Akademik Veri Yönetim Sistemi
Journal of Materials Science: Materials in Electronics, cilt.36, sa.15, 2025 (SCI-Expanded, Scopus)
The Au/(PEG:Er–MnFe2O4)/n–Si junctions have been constructed and their possible charge/current transport mechanisms (CTMs) investigated across temperatures ranging from 80 to 340 K and a ± 3 V bias range using the I–V measurements. The forward bias semi-logarithmic I–V curves exhibited two distinct linear regimes. The semilogarithmic I–V characteristics show that while ideality factor (n) declines with inclining temperature, barrier height (BH) inclines.

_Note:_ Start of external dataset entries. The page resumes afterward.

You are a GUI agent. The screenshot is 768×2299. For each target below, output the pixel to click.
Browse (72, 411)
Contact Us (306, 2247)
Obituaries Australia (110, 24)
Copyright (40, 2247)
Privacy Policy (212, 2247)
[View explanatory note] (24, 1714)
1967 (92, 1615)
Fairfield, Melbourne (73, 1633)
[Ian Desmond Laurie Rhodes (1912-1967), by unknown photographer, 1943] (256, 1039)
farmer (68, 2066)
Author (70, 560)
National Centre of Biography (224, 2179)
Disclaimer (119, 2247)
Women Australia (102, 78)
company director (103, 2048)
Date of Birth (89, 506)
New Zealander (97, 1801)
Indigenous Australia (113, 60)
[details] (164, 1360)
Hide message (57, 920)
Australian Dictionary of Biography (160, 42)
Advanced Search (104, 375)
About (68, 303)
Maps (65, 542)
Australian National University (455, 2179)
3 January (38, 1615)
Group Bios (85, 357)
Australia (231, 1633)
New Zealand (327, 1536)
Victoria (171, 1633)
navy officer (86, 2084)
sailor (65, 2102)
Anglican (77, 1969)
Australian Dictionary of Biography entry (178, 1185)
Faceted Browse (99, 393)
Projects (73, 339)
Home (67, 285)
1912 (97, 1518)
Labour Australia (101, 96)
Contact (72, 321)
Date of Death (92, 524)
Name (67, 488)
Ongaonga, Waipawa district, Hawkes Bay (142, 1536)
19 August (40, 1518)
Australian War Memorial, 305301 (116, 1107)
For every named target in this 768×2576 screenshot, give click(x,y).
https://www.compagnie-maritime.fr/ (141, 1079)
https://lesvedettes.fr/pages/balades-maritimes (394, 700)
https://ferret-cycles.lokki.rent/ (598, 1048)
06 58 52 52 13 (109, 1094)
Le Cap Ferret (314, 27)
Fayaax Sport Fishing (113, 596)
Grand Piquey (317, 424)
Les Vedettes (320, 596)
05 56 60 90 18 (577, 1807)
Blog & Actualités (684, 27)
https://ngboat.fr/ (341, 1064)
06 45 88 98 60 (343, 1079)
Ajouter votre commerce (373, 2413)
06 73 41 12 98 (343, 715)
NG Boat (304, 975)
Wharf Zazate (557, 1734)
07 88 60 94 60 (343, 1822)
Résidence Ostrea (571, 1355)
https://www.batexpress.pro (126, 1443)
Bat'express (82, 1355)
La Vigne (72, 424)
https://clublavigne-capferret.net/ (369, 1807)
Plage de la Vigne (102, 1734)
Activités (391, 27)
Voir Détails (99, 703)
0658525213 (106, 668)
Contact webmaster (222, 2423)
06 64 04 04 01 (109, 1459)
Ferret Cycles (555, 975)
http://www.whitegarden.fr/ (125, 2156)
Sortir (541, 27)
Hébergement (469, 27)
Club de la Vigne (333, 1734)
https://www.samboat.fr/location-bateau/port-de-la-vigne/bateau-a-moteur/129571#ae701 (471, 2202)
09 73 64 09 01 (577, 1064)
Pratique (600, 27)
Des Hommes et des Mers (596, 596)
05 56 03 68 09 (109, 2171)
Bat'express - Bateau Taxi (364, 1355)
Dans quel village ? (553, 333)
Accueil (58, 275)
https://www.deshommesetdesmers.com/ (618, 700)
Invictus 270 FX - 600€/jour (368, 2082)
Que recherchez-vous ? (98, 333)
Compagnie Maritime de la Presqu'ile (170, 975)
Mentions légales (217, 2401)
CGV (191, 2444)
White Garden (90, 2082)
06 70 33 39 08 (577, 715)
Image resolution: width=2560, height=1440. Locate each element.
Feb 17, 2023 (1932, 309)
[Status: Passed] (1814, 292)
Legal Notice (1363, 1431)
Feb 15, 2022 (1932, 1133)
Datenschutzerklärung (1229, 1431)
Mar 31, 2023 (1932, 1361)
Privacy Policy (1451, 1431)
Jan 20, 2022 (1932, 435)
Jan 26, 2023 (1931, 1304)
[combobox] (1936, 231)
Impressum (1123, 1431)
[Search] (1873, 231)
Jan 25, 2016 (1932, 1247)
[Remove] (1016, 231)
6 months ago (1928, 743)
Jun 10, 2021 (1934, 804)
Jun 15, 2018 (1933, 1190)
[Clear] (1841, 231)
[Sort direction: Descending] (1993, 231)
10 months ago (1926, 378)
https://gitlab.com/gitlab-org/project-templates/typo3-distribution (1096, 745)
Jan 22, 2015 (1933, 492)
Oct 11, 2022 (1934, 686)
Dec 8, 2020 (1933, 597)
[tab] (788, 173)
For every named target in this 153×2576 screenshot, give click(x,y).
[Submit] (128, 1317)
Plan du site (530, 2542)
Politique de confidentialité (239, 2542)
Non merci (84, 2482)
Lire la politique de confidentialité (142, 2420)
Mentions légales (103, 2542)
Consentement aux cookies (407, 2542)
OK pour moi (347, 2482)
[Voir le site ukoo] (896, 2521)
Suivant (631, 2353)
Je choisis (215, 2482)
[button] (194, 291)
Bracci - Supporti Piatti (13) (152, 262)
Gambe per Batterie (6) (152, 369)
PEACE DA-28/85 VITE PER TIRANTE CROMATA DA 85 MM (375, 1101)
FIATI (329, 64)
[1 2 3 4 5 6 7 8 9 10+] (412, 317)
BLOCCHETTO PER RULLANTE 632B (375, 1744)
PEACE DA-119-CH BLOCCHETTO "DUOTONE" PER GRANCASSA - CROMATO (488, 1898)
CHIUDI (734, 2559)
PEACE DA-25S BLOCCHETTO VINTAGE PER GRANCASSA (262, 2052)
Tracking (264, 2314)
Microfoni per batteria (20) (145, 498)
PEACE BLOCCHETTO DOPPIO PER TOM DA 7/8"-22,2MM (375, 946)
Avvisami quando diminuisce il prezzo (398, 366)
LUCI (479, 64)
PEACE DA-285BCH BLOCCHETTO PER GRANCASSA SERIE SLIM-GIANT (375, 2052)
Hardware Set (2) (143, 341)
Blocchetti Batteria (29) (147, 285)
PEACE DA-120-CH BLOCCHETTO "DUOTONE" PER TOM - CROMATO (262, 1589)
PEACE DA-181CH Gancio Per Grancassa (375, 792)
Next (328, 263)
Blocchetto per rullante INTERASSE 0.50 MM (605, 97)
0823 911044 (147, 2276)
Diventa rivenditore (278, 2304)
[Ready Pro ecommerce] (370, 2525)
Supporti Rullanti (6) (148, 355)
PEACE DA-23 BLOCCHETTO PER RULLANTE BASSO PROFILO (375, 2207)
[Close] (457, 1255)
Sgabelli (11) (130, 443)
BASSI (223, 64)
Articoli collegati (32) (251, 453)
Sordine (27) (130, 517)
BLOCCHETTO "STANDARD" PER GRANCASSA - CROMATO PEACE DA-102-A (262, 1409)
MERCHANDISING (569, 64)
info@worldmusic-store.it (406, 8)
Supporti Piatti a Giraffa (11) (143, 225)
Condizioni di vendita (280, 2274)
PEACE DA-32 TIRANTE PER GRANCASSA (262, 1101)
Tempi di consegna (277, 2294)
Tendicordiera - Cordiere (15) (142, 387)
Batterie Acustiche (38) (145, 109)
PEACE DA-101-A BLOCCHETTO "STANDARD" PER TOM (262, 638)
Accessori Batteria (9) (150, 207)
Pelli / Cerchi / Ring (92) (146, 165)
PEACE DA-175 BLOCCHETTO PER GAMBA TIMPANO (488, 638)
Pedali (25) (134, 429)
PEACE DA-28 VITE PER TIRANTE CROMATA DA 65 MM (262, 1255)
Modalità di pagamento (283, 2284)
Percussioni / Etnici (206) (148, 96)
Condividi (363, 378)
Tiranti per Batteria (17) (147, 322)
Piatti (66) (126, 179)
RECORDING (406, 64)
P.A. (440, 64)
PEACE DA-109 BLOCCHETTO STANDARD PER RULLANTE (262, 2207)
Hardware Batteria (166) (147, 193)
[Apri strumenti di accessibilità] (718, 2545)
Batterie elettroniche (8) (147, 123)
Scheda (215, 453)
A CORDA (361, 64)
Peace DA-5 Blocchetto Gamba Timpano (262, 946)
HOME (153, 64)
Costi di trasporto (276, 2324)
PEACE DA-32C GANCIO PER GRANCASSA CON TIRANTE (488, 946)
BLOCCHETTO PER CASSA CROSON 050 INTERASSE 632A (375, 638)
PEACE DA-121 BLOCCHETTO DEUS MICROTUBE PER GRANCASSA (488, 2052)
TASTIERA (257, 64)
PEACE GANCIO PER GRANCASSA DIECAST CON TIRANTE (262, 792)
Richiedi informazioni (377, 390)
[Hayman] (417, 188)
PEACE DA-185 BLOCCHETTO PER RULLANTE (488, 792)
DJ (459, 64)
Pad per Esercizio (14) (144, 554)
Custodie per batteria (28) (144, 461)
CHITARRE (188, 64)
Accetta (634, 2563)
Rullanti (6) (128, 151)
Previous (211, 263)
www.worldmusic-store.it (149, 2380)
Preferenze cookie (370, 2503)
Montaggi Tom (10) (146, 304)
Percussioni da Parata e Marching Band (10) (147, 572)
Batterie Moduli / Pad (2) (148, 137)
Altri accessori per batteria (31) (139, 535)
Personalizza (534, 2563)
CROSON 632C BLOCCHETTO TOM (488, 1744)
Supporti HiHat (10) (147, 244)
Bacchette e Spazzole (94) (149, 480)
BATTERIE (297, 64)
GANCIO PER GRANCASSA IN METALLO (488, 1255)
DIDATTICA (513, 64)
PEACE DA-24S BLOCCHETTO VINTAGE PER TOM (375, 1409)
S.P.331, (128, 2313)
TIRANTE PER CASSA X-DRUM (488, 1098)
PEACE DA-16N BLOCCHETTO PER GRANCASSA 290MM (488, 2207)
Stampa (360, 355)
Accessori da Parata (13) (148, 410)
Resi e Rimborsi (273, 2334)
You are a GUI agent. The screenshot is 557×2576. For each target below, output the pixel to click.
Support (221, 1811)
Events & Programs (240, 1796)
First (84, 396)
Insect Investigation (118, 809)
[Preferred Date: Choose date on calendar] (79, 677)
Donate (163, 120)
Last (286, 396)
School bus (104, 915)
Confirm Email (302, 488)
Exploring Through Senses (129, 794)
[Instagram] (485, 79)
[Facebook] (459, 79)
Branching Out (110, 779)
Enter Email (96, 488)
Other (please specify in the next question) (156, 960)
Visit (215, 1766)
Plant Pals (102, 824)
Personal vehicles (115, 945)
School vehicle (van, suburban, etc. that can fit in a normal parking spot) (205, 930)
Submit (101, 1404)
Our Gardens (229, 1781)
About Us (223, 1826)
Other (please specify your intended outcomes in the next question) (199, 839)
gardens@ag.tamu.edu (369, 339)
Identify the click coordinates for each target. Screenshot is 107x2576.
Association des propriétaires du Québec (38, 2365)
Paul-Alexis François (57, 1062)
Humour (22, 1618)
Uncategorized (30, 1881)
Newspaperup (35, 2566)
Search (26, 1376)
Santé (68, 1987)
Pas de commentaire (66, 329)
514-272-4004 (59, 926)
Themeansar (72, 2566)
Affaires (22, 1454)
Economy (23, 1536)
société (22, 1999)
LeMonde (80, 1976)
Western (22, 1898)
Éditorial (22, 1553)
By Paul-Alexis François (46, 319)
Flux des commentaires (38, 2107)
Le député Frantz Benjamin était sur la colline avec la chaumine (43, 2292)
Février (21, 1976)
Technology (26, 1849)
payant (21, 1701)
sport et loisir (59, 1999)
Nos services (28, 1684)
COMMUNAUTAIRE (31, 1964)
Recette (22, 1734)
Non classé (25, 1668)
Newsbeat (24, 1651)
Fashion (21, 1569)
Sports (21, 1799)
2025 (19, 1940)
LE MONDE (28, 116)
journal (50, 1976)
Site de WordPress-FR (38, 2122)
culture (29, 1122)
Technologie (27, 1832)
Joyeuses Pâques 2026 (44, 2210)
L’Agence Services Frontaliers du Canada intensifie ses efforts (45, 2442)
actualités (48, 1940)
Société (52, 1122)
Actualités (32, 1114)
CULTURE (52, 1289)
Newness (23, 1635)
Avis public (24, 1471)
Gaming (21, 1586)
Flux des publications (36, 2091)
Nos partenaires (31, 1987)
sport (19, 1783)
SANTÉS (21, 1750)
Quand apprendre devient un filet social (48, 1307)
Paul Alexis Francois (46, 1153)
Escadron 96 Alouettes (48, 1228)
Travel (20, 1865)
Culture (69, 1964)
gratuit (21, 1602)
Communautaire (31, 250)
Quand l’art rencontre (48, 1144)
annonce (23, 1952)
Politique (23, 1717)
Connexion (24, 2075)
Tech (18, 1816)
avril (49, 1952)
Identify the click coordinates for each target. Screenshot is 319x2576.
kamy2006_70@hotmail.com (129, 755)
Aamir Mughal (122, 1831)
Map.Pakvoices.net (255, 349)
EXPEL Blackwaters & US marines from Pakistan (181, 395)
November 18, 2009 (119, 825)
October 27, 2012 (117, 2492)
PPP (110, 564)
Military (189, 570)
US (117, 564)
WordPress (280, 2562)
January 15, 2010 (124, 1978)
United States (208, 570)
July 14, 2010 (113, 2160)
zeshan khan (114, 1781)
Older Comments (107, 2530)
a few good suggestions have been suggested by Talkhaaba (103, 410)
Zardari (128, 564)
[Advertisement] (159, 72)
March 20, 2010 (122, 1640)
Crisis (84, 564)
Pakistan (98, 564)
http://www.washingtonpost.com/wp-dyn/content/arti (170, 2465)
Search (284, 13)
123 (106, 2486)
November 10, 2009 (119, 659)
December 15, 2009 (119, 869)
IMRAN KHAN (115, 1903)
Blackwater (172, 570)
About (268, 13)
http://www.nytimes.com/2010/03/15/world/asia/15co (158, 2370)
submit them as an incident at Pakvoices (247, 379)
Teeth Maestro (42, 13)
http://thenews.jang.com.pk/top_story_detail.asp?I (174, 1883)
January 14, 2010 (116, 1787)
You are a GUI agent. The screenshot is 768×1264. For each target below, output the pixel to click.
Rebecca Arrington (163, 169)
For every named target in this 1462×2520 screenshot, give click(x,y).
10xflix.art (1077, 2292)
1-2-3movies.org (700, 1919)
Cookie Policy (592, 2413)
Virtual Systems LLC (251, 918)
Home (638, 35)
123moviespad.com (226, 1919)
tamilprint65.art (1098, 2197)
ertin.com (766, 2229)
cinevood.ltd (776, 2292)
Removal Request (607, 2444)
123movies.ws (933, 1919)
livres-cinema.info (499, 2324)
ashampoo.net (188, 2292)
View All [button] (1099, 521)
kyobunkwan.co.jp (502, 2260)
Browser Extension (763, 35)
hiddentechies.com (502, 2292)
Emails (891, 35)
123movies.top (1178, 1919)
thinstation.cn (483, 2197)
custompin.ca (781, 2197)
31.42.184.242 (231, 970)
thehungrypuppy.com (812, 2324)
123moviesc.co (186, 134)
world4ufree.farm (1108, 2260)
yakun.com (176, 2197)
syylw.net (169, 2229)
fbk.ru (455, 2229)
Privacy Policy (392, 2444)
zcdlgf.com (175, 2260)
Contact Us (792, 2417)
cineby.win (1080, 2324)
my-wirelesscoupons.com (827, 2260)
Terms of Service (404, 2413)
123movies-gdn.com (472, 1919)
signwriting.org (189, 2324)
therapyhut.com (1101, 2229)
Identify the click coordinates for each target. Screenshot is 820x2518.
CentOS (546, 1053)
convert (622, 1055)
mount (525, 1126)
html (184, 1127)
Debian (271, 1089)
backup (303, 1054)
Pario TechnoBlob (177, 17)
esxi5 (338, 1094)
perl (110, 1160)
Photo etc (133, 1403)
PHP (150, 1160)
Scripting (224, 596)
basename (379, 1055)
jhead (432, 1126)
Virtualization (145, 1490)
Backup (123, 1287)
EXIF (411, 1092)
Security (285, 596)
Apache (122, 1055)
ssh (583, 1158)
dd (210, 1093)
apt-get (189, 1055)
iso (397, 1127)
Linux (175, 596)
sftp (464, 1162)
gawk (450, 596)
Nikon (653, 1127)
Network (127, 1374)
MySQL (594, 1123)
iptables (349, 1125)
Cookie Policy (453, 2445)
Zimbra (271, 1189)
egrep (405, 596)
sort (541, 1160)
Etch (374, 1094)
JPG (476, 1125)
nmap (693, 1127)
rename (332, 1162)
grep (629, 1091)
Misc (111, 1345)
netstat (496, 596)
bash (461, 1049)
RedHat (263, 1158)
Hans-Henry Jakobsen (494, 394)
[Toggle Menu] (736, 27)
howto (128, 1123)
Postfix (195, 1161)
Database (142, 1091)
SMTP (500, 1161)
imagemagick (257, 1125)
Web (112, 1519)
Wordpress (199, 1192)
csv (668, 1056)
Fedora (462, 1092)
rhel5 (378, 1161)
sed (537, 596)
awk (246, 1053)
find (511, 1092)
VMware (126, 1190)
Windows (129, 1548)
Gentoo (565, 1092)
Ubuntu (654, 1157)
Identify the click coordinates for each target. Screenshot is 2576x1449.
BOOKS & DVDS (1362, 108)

The thermionic emission model with double Gaussian dispersion (DGD) of the BHs was able to successfully explain such temperature-dependent changes in the BH and n. Plots of ΦB0-q/2kT, ΦB0-n, and n−1-q/2kT curves showed two linear-portions, indicative of a DGD. These findings suggest that the fabricated Au/(PEG:Er–MnFe2O4)/n–Si diode could serve effectively as a temperature-sensor (TS) in whole temperature range. The distribution profile of the interface traps (Dit) in the forbidden energy band was obtained from the Card&Rhoderick model by utilizing I–V data, considering the voltage-dependent ΦB(V) and n(V) values for each temperature. The observed declines with inclining temperature and shifting positions of them was attributed to the restructure/reorder of Dit under the temperature effect. The obtained results suggest that the fabricated these structures are very sensitive to temperature and voltage and so can be used as a temperature application.